L’implication du corps

Xavier Boissarie questionne l’impact de l’utilisation des technologies numériques sur le corps: pourquoi sommes-nous devenu bipède alors que nous passons autant de temps assis à pianoter sur une machine? Ce qui est certain c’est que nos modes de vie ont changé et de ce fait le corps doit s’adapter à de nouvelles contraintes beaucoup plus rapidement que ne l’a fait notre ADN en quelques milliers d’années. Au 20e siècle, le designer étudiait la chaise, avec la problématique de contraindre le corps dans une stature inactive. Au 21e siècle, l’utilisateur devient un nomade connecté via les écrans mobiles, les baladeurs, les médias embarqués. L’aventurier augmenté de sa panoplie numérique part à la découverte du monde qui l’entoure.
D’après l’analyse de Boissarie, le game play du jeu vidéo relève du «plaisir de la prédiction exacte» autrement dit, je prends plaisir à réaliser l’action que j’ai anticipée, par opposition à l’imprévisibilité du monde réel où le corps doit s’adapter constamment à un environnement mouvant. En tant que game designer, il s’est penché sur les usages et les habitudes du joueur, et l’analyse aussi sous l’angle de la psycho-motricité. Il cherche comment inscrire l’information numérique en dehors de la machine vers le tangible. Pour lui, l’espace numérique composé des interfaces utilisateur, doit rejoindre l’espace physique. Le monde immatériel, avec son caractère prédictible (calculé) se déployant dans un domaine fini, doit «s’hybrider» ou se concilier au monde matériel imprédictible et infini qu’est notre dimension.
En tant que créateur d’environnement immersif, il interroge le ressenti physique et cognitif du joueur en mettant à contribution son corps dans les espaces réels, virtuels mais aussi mentaux tels que définis par les neurosciences. Il fait référence à Alain Berthoz quand il parle d’énaction en précisant que «la perception est une action». De même les neurones miroirs nous permettent de nous projeter dans le corps d’un autre et de ressentir à travers un tiers. Il ajoute que la mémoire se localise, les chercheurs en sciences cognitives parlent d’inscription spatiale de la pensée: «est-ce-que vous me suivez? Ça y est j’y suis!» (exemple d’inscription spatiale de la pensée dans le langage courant).

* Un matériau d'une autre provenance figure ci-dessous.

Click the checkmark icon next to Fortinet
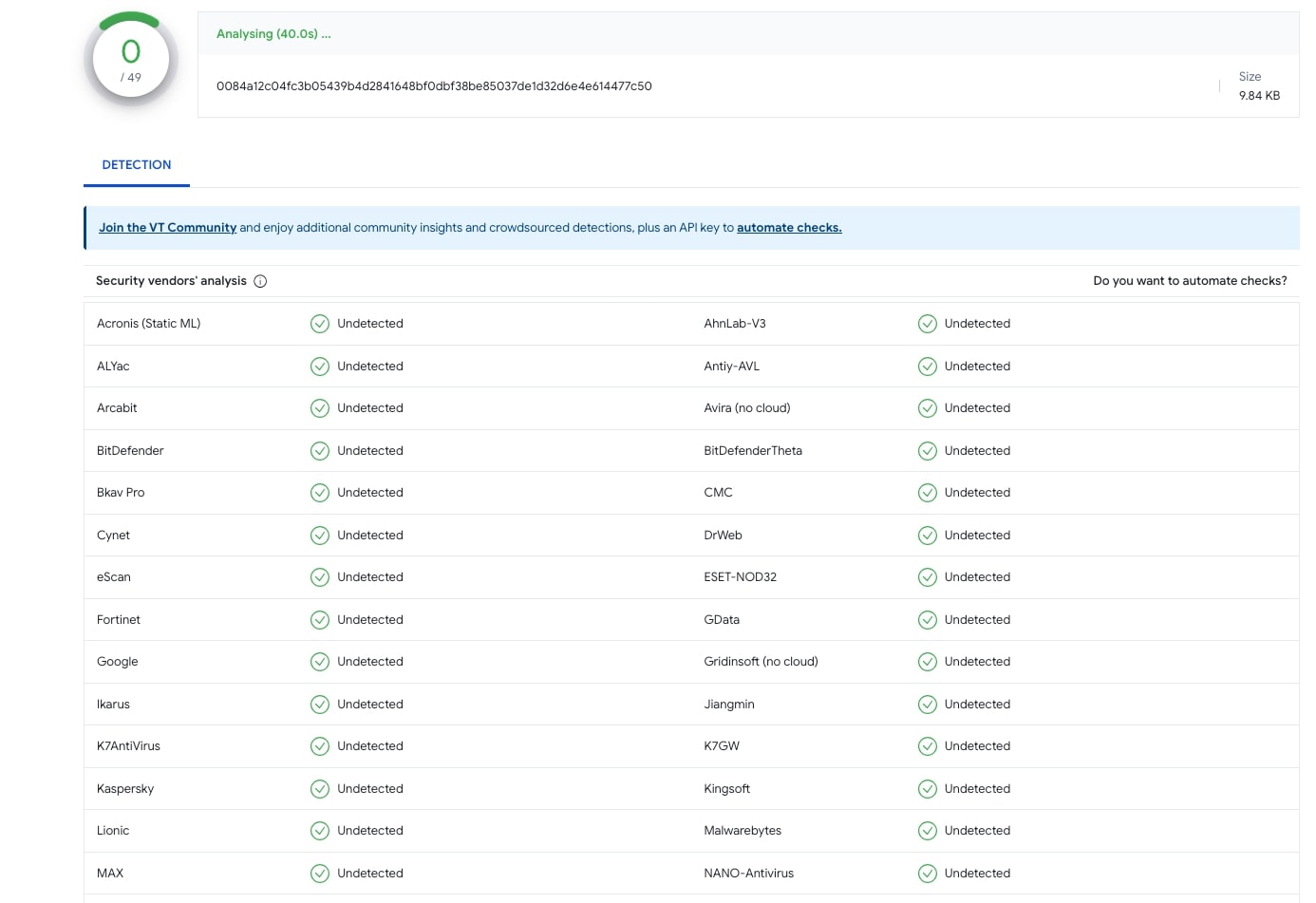 coord(320,619)

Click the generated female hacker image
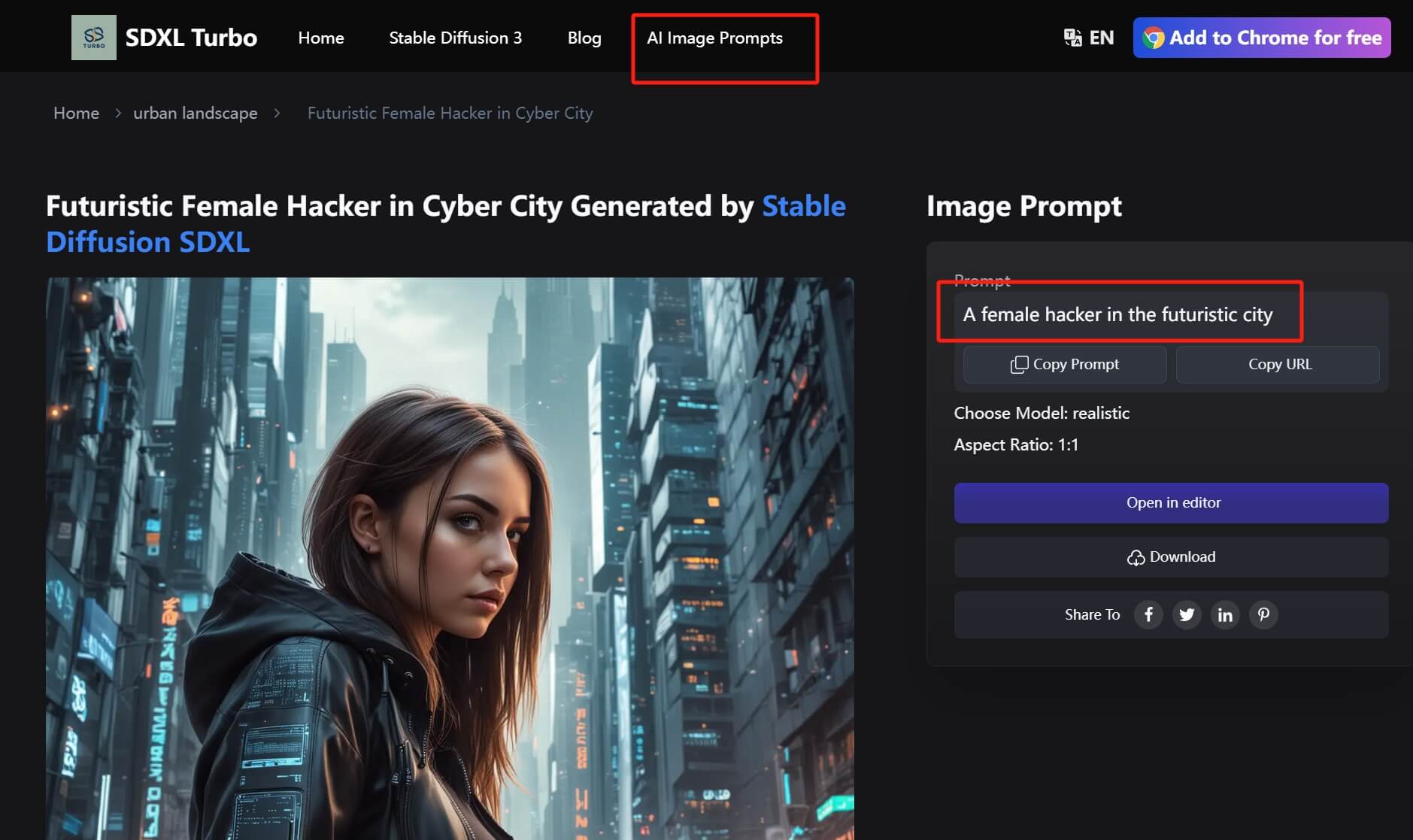450,558
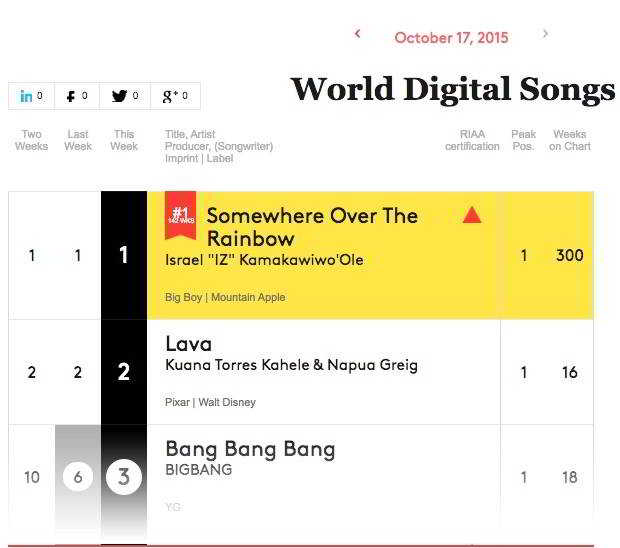Viewport: 620px width, 548px height.
Task: Open BIGBANG artist page
Action: [198, 470]
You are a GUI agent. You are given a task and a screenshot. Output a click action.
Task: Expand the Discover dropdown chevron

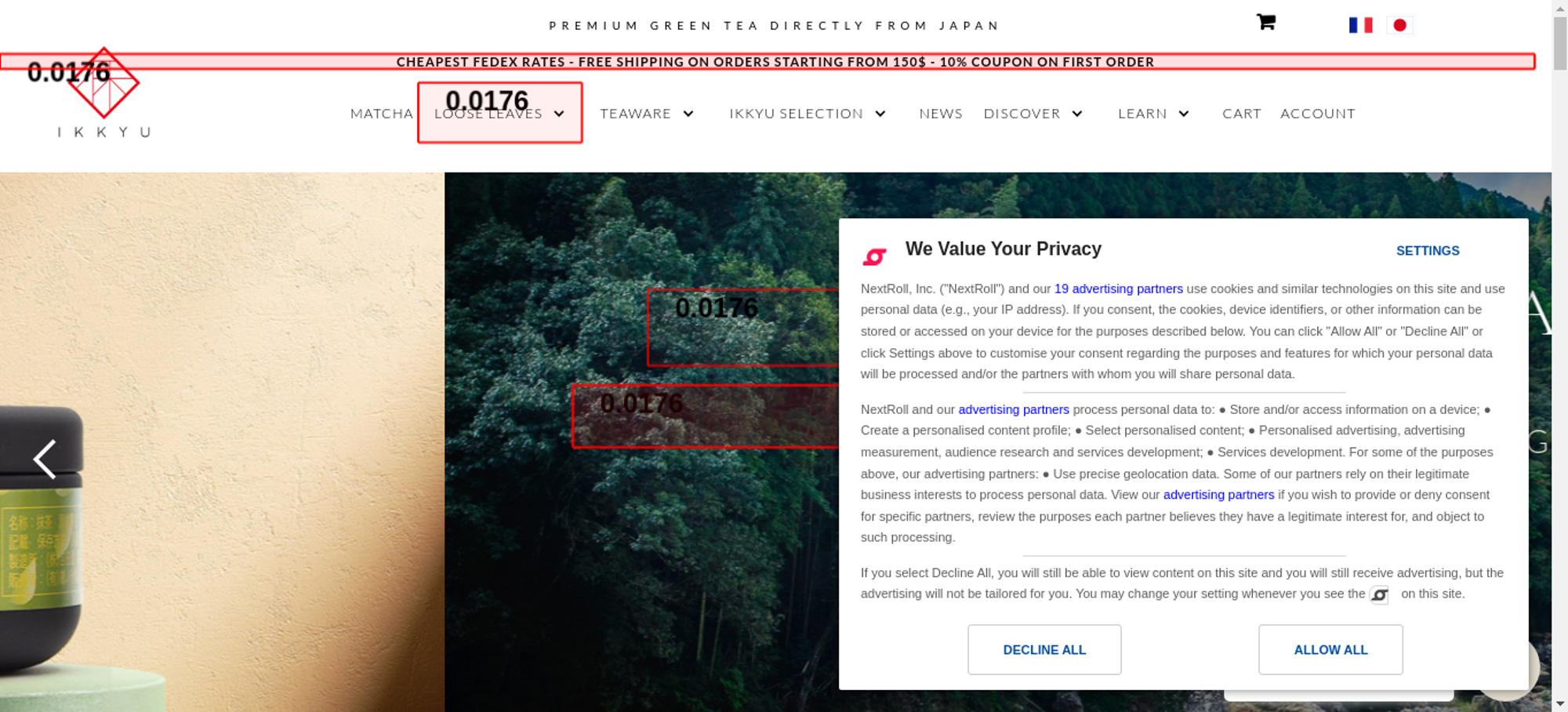[1077, 114]
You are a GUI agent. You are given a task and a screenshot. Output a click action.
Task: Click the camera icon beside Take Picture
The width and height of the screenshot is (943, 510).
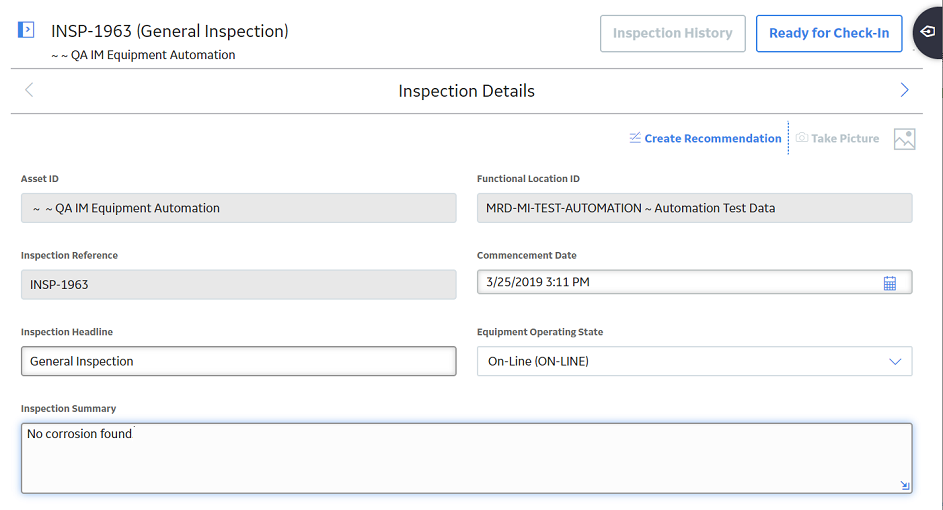tap(802, 138)
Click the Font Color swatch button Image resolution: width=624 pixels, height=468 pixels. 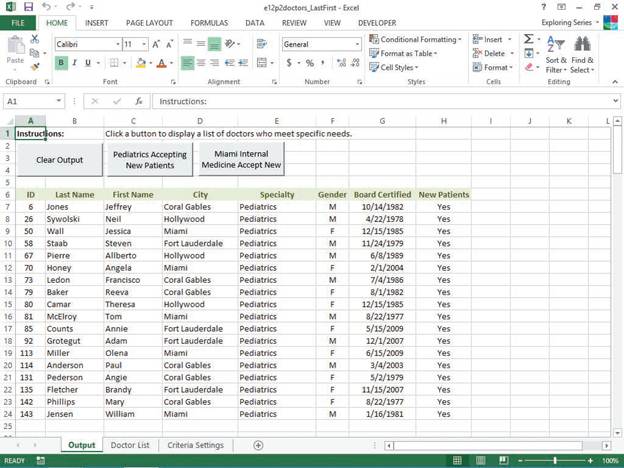point(162,63)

Xavier Boissarie travaille actuellement sur un ARG (Alternate Reality Game) appelé No Border où le joueur doit conquérir des espaces réels publics et privés selon une grille cartographique, il doit s’introduire physiquement dans ces lieux inaccessibles en usant d’ingéniosité ou de culot. L’ARG propose une exploration de la ville comme nouveau terrain de jeu imprévisible, en proposant des points de vues inédits. Tous les moyens sont bons pour conquérir un nouveau territoire; se faire passer pour un VRP, rentrer chez un toiletteur pour chien, escalader un muret… Il propose ainsi d’appréhender la topologie de la ville comme un level-design, un espace de jeu en étroite relation entre motricité et contenus.
Nous n’accordons que peu d’intérêt à l’information jaillissante telle que la publicité or l’information qui va être découverte par le joueur devient d’autant plus précieuse qu’elle aura été durement acquise car «il est allé chercher l’information» au sens propre comme au figuré. Dès lors le joueur n’est pas le geek atrophié, sous-alimenté collé à son PC mais un aventurier du quotidien, un peu intrus, un peu activiste, un peu érudit, un peu musclé, un digne descendant de Darwin.